Walking from Whitechapel to Notting Hill Gate, Tanahara alternated every fifteen minutes between following Google Maps’ shortest route and walking a dice-determined path. She documented the algorithm’s suggestions — restaurants, ads, personalised recommendations — alongside her own observations: objects, light, architecture, incidental details. What makes the project compelling is precisely how it troubles its own binary. Indeed, the ‘random’ layer reveals its own patterns, whether that be attention shaped by neighbourhood context, personal history, or the visual training we’ve all absorbed through years of algorithmic curation. Rather than offering easy opposition, the work forces us to confront whether attention can ever be truly random.

Tanahara’s algorithmic and embodied streams of data were translated into a two-layer architectural sculpture. The upper layer renders the algorithm in Brutalist form: acrylic planes and geometric columns represent how Google Maps structures information. This metaphor is strikingly, almost uncomfortably apt. Brutalism’s massive, opaque forms are imposing yet meant to be inhabited. They mirror the algorithmic infrastructures that guide us daily without ever fully revealing their inner logic. Both promise rational order while operating well beyond our comprehension.
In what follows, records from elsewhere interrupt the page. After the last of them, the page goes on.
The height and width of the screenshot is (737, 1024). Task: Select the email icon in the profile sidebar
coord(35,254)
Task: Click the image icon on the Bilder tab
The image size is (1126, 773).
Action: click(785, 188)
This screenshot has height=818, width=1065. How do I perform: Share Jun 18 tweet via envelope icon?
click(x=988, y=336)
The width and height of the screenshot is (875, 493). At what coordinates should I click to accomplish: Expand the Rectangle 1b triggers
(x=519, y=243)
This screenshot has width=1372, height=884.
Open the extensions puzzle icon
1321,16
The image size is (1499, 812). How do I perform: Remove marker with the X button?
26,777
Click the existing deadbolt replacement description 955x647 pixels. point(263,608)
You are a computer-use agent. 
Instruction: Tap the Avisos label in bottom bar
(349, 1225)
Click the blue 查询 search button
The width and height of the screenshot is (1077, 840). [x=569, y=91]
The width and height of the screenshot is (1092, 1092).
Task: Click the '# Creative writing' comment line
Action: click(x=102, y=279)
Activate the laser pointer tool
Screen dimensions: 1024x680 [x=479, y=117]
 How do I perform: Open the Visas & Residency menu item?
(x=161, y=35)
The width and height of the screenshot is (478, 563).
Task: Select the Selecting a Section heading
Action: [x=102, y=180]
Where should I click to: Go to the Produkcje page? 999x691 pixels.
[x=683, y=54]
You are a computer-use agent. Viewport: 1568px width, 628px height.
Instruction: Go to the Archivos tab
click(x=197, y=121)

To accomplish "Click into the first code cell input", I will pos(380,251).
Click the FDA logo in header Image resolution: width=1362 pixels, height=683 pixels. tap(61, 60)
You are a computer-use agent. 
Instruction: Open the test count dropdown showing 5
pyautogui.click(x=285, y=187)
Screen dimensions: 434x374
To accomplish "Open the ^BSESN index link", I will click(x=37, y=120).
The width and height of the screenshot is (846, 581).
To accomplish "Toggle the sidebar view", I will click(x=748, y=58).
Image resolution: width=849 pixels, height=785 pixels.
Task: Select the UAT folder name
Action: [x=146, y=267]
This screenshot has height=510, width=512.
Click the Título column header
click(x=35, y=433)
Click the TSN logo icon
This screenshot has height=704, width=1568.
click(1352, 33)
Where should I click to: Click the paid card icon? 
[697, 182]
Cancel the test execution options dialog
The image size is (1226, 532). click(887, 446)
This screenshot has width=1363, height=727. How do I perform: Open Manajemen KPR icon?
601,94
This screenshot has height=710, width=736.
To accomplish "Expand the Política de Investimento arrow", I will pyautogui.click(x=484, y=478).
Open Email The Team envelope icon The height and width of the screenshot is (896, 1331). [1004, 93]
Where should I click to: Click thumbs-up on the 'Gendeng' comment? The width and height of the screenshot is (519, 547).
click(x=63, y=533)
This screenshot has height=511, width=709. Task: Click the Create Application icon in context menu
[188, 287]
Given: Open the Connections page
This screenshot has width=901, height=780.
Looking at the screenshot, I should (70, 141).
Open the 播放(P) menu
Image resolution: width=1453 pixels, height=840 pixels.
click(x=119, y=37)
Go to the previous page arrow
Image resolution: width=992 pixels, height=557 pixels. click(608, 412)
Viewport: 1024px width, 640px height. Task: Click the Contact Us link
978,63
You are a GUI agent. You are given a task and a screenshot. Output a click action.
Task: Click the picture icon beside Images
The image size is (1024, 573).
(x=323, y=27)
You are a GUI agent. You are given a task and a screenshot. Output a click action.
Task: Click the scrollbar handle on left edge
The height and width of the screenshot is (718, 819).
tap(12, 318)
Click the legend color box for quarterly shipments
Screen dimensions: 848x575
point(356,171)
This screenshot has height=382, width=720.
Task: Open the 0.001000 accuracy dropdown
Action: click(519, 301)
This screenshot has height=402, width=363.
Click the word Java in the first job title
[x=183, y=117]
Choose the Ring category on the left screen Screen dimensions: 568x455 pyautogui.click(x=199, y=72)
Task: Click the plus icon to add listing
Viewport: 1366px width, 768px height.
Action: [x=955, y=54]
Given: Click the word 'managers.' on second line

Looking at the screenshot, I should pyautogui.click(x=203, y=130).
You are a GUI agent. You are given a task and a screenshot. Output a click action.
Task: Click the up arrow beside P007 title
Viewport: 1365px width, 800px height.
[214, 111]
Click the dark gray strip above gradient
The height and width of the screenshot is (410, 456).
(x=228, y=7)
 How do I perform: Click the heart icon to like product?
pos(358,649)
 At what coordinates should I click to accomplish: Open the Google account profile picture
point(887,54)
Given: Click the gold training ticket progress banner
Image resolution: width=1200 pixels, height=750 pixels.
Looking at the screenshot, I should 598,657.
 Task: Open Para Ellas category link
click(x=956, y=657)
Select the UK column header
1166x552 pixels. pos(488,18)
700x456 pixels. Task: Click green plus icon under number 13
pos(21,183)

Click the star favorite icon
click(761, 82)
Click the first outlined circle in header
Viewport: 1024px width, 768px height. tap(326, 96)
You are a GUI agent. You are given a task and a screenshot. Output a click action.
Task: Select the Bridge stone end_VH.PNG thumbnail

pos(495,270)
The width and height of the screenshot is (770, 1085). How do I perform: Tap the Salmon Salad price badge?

Below, the lower layer sprawls in contrast: threads and organic lines forming a network of embodied observations. Drawing on Metabolism, the Japanese architectural movement embracing growth and transformation, Tanahara creates a softer geography. Her attention proves fluid: in Whitechapel, she noticed Asian cultural elements, while in Notting Hill, she focused on light and nature. Where the brutalist layer calculates, the metabolic one breathes, serving as a reminder that bodies still notice things algorithms never suggest, even if we can’t claim those observations are entirely untouched by digital life.

The resulting three-dimensional map positions rigid algorithmic architecture directly above shifting human observation. Here, Tanahara crafts a literal hierarchy that echoes the investigations of artists like James Bridle and Mimi Onuoha, whose practices similarly translate invisible digital systems into physical form. By juxtaposing algorithm and randomness, Tanahara reveals how we’re silently steered — not as accusation but as invitation to notice. In doing so, her work raises cascading questions: Is dice-based navigation truly liberating, or simply a different constraint? Can we ever step fully outside algorithmic influence, or only become more aware of moving within it?

The project deepens her ongoing inquiry: “Is the Internet healthy?” From automating privacy controls in Privacy ON to prescribing digital wellness in Net Wellness Lab, Tanahara has consistently made invisible systems tangible and critically legible. This work also echoes her earlier visualisation of X’s recommendation algorithm as a geodesic dome, where closed spherical chambers represented filter bubbles. Here, she’s moved from depicting containment to proposing movement and from diagnosing the problem to testing potential remedies.

What lingers isn’t simply the call to become a more active participant in determining your paths, but a productive discomfort: once you’ve seen the algorithmic architecture visualised, it becomes much harder to navigate unconsciously. Tanahara doesn’t offer escape, but she creates necessary friction, provoking a moment of recognition that shifts how we move through digitally mediated space.